Flowers Will Always Bloom

First performed in Sri Lanka in 2000 and later in London in 2001, Brisbane during the Commonwealth People’s Festival in 2001 and Delhi at the Bharat Rang Mahotsav in 2003, Flowers Will Always Bloom is dedicated to all victims of armed conflict the world over and reminds us that hope will always blossom, just as flowers will always bloom.

The play begins by depicting the different ethnic communities of Sri Lanka through religious worship; however a blind man is the only one who can see the reality of the present situation in the country. The crackers of celebration turn into gunfire and explosions that herald the beginning of tears and trauma. A mother loses her two children and thinks they have died, but they are found and adopted by a childless Tamil couple and grows up in a refugee camp.

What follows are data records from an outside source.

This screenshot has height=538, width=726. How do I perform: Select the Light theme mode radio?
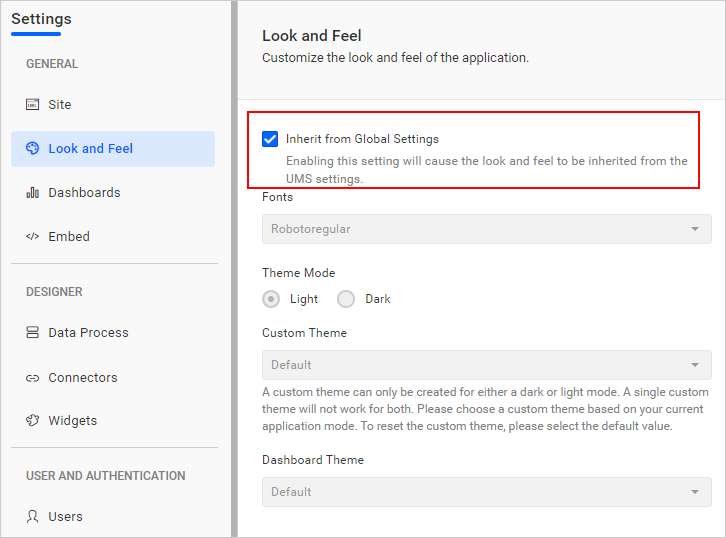coord(270,299)
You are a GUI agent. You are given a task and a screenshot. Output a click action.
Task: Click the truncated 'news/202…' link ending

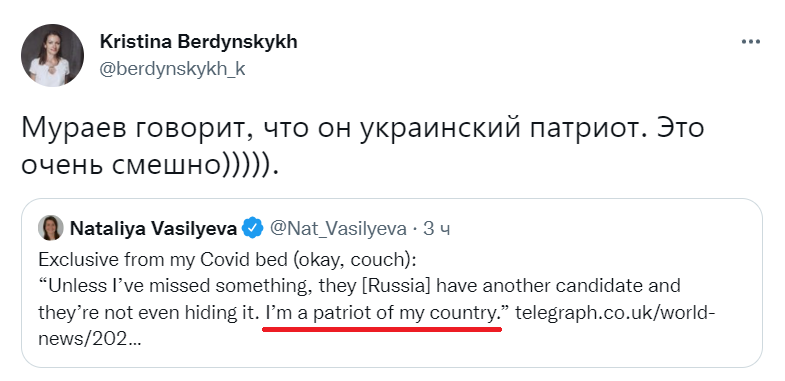click(x=90, y=339)
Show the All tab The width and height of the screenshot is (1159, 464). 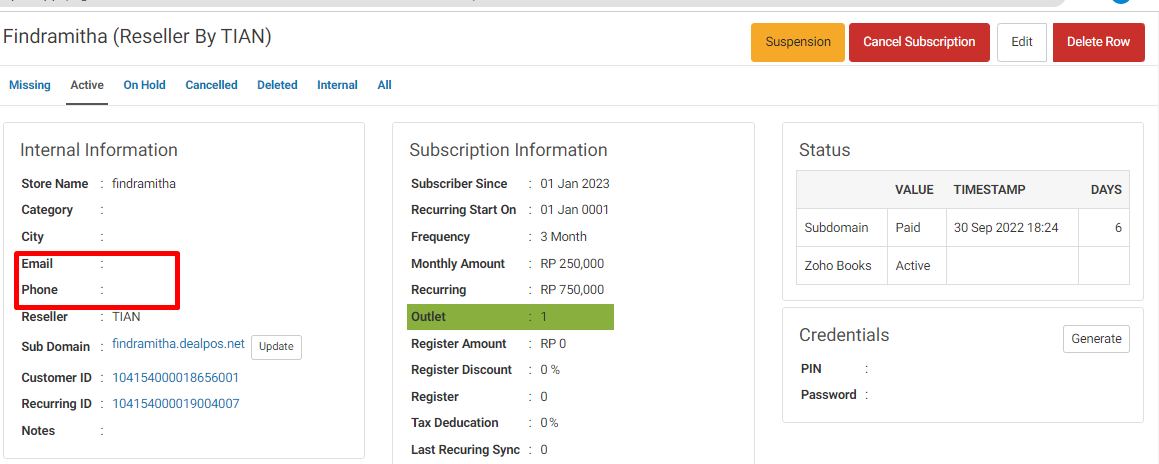click(x=384, y=85)
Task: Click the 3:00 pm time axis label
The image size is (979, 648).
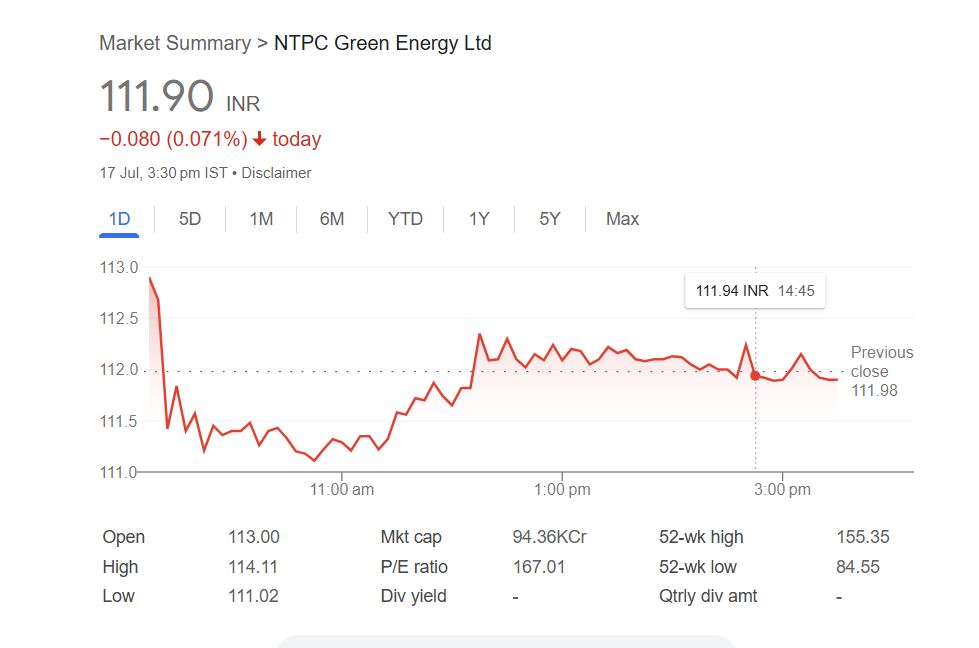Action: tap(782, 490)
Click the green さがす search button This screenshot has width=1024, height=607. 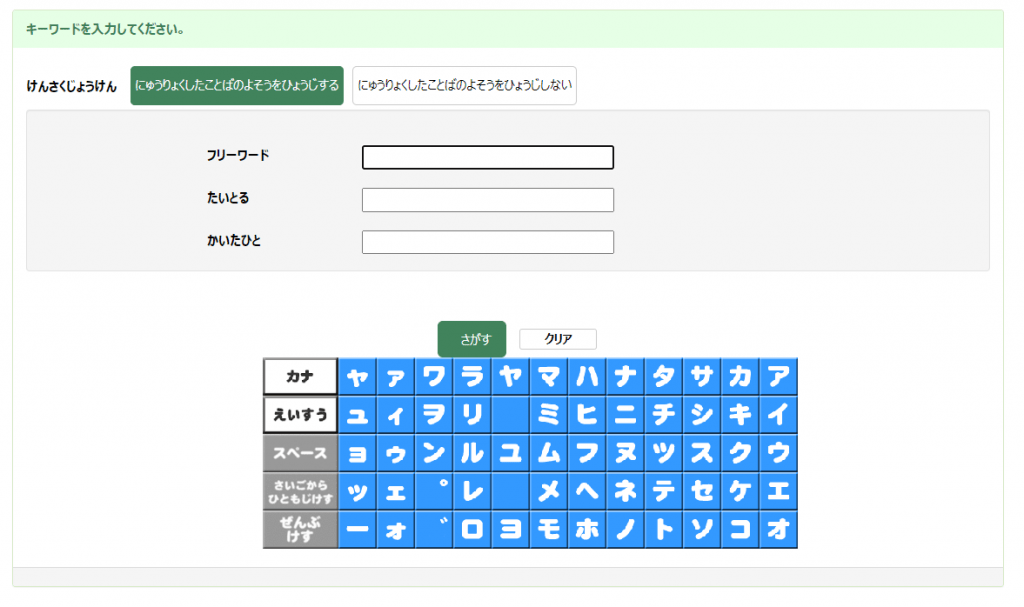click(472, 339)
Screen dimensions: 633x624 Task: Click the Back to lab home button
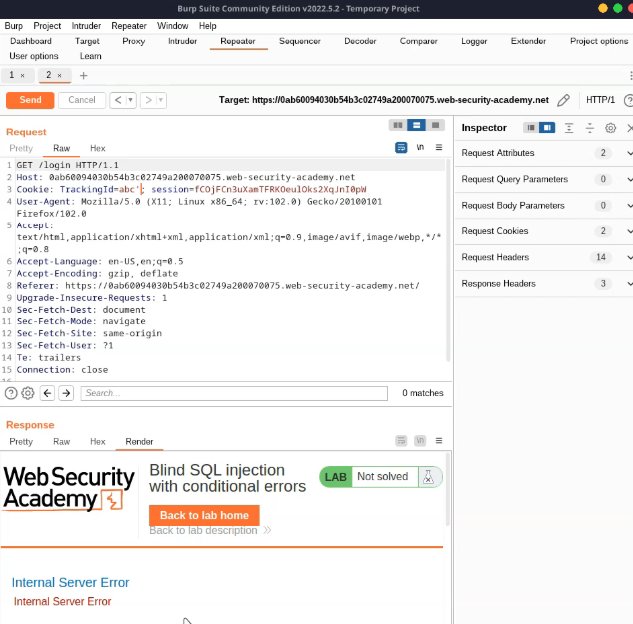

Fourteen years later the children are alive, but legless and unable to speak due to the trauma they have suffered. They leave the camp with their foster mother and come across the blind man who recognizes them and directs them to a concert where their birth mother is about to perform. When the woman starts singing the young men recognize her voice and call out to her, regaining their power of speech. There is a beautiful reunion, only to be shattered once again by the sound of a bomb blast.

“The soldiers and refugees on stage are the real thing. The stories they tell are their own and you will not find any modern dramas of war more moving or authentic than this.”